L’allopurinol est le traitement hypouricémiant (THU) de référence, recommandé en première intention chez des patients goutteux sans maladie rénale chronique sévère (MRC) (clairance de la créatinine > 30 ml/min/1,73 m2). C’est un traitement très efficace qui permet d’obtenir l’uricémie cible dans plus de 95 % des cas lorsque sa posologie est progressivement adaptée.
Le principal risque de l’allopurinol est l’allergie cutanée grave (Syndrome de Lyell, de Stevens-Johnson et DRESS) ou SCAR (Severe Cutaneous Adverse Reaction). La prévalence des SCAR est rare voire très rare, estimée entre 0.01 et 0.3 % en fonction des populations. La survenue d’un SCAR est associée à un risque de mortalité de 30 %. La réaction survient dans les 3 mois qui suivent l’initiation de l’allopurinol avec un pic à 21 jours. Les facteurs de risque sont bien identifiés : âge, sexe féminin, présence de l’antigène HLA B5801, dose initiale d’allopurinol trop élevée (≥ 300 mg/jour), MRC stade 3-5, insuffisance cardiaque et maladie cardiaque ischémique. La prévalence de l’antigène HLAB5801 varie en fonction des ethnies. Elle est haute en Chine, Taïwan, Asie sud-est, Inde, Afrique sub-saharien et faible au Japon, dans la population Caucasienne et hispanique.

▶ _Exercice_: Poursuivez, s'il vous plaît, le texte sur l'allopurinol à partir de sa dernière phrase.

▶ _Extraits des données_:

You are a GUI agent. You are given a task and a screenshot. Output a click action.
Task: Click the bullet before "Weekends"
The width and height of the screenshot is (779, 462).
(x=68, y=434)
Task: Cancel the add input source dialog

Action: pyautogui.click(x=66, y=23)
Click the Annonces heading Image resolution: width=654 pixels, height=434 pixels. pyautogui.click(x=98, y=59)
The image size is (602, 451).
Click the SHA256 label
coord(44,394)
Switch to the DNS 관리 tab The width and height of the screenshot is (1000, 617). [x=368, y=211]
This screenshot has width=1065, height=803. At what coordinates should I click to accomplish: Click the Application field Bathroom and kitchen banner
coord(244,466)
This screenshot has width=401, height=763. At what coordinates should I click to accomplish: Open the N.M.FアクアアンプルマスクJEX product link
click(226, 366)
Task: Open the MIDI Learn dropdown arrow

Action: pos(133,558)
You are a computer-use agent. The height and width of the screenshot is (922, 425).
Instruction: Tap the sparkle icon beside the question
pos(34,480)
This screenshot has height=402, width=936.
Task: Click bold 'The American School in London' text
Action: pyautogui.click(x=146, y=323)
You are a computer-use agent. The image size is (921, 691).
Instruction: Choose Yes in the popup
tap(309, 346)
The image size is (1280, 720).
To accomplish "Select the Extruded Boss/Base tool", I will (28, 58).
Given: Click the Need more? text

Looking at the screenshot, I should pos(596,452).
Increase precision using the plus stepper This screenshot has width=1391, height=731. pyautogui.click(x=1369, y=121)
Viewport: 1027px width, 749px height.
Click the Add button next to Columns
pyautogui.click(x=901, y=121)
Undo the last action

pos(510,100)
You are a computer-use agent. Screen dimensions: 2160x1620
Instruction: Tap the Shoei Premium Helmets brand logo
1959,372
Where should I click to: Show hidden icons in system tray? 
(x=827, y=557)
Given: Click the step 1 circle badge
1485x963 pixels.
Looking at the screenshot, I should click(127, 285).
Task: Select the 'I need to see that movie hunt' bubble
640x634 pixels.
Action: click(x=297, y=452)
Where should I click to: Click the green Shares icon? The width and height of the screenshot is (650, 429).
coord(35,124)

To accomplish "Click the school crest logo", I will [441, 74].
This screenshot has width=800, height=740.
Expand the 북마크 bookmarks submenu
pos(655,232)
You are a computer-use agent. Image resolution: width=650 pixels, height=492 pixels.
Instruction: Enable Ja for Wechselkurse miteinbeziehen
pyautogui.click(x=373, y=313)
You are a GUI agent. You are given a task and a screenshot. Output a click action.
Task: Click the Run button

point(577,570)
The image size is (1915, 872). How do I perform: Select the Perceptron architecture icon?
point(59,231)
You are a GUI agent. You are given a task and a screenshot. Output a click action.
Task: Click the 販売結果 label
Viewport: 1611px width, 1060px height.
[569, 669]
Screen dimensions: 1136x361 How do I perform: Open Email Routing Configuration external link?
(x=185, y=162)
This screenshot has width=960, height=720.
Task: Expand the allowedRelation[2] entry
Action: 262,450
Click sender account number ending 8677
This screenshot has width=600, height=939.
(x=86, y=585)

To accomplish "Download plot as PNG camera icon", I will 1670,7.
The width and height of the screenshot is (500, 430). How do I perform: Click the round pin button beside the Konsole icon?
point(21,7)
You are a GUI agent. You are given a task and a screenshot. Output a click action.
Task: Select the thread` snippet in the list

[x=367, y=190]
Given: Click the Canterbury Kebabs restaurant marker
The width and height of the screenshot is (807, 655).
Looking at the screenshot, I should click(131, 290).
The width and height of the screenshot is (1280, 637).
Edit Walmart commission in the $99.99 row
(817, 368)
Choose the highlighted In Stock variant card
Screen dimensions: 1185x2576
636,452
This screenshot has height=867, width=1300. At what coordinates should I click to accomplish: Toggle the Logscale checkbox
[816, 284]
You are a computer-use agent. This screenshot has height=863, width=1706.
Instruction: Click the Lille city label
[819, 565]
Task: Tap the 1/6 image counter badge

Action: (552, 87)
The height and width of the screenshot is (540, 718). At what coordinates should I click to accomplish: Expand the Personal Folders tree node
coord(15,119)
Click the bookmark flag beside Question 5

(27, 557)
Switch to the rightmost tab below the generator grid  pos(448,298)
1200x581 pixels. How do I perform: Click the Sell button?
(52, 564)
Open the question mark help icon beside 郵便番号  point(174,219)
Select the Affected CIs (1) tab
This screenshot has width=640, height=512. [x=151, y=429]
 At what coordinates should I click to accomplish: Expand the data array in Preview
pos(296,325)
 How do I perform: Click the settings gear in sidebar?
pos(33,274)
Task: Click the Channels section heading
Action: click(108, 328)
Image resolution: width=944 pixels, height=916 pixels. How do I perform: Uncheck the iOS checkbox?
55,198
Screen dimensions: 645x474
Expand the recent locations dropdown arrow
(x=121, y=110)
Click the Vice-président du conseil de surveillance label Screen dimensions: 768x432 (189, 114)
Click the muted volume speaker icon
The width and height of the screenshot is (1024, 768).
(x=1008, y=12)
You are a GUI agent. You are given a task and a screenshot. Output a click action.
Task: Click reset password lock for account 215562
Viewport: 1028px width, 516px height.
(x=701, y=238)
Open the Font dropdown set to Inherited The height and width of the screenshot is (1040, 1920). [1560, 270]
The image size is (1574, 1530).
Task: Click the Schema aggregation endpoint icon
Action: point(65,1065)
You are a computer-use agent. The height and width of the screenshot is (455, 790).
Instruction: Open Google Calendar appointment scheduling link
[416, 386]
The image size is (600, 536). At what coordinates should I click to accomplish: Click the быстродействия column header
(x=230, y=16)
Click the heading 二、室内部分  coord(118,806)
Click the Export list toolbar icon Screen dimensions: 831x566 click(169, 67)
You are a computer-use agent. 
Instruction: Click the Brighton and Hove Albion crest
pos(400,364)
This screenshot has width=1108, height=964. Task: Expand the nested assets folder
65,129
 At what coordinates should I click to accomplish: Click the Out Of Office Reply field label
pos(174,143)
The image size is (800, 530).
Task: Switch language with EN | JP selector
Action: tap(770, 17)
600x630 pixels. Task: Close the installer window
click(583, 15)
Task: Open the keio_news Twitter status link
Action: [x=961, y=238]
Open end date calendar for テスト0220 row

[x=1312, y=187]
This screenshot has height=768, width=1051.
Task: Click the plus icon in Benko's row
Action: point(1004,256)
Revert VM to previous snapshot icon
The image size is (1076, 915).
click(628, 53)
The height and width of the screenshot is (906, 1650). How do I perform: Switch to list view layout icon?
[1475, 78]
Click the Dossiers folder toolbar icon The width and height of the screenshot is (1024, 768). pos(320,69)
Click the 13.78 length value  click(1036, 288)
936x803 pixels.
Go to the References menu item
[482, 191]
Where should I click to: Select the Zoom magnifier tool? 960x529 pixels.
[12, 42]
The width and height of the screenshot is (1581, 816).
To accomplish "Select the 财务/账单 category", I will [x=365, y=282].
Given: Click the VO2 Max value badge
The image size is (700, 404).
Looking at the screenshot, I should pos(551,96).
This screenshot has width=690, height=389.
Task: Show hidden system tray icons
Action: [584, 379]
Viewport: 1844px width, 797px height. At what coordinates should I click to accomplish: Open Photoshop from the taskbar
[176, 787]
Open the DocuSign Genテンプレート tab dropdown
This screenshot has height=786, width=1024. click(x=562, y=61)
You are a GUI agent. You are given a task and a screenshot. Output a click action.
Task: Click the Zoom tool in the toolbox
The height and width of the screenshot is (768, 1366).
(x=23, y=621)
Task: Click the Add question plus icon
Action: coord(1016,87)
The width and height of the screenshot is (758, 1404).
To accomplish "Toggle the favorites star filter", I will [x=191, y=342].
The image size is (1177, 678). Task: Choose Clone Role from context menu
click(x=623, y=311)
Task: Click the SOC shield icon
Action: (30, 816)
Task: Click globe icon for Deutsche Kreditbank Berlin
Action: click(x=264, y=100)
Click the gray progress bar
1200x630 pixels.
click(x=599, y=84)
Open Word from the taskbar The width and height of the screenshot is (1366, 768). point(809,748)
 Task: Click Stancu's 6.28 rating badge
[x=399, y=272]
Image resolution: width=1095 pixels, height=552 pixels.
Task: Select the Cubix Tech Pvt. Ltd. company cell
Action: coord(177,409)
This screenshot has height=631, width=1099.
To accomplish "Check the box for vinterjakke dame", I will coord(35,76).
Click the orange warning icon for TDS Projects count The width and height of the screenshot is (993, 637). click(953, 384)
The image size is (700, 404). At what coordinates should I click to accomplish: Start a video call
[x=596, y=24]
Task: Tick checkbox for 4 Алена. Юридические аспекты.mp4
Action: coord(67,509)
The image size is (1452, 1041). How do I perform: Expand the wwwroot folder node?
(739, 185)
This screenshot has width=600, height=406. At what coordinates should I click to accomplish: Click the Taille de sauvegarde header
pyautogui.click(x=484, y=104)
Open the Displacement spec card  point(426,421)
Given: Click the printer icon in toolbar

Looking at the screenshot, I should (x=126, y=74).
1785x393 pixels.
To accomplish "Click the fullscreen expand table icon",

▶ _Résultat attendu_:
Dans ce contexte, des chercheurs ont tenté de développer un modèle permettant de prédire le risque de développer un SCAR dans les 100 jours suivant l’initiation de l’allopurinol chez des patients naïfs de THU.
Les auteurs ont utilisé le registre électronique britannique Clinical Practice Research Datalink (CPRD) qui contient des données de délivrance médicamenteuse, de causes d’hospitalisation et de mortalité. Le modèle de prédiction, réalisé sur la base CPRD Aurum, était construit avec 173 812 patients goutteux (âge moyen 63.9 ans, 74.3 % hommes et 88.8 % de patients blancs) qui débutaient un traitement par allopurinol. Il a ensuite été validé sur le registre CPRD Gold qui comportait 41 610 patients (âge moyen 64.4 ans, 74.0 % hommes et 89.5 % blancs).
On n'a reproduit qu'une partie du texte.